_Selected excerpt_.
Monitoring shoulder flexion-extension movements using a 3D-printed wearable sensor based on fiber Bragg grating technology

Recently, musculoskeletal disorders (MSDs) are considered the world's leading cause of pain and physical disability. Wearable devices can play a significant role in managing and preventing MSDs due to their numerous advantages like high unobtrusiveness, comfortability, and usability. Different types of sensors (e.g., electrical, mechanical, and optical) can be used to instrument garments like t-shirts and elastic straps to make them smart. Among others, wearable strain sensors are devices designed to measure the deformation or stretching experienced by the human body due physical activities and can be a valuable solution for monitoring MSDs.The purpose of this study is to propose the use of a novel wearable strain sensor for MSDs. In more details, a fiber optic sensor (i.e., fiber Bragg grating sensor) integrated into a 3D-printed structure with a dumbbell shape was used for detecting shoulder flexion/extension (F/E) movements. First, we described the sensor design and fabrication stage. Then, we detailed its metrological properties. Finally, we performed a pilot test on two healthy volunteers to assess the system capability of monitoring consecutive F/E movements in the range 0° - 90° in three different planes (i.e., sagittal, frontal and scapular planes).The system showed the best performance in monitoring F/E in the sagittal plane in real-time, followed by the frontal and the scapular plane. Moreover, the duration of F/E movements was estimated showing promising capacities in monitoring movement rate. The achieved findings suggest the potential use of the proposed wearable system in healthcare contexts such as MSDs for rehabilitation purposes to enhance patient outcomes, monitor progress, and provide personalized care.

_Aim of the task_. Render this sentence from the abstract on the wearable shoulder sensor in French: "Different types of sensors (e.g., electrical, mechanical, and optical) can be used to instrument garments like t-shirts and elastic straps to make them smart."

Stored data entries
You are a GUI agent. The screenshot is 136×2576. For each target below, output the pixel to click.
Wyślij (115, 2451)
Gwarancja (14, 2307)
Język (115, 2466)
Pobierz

_Task response_. Différents types de capteurs (p. ex., électriques, mécaniques et optiques) peuvent être utilisés pour instrumenter des vêtements tels que des t-shirts et des sangles élastiques afin de les rendre intelligents.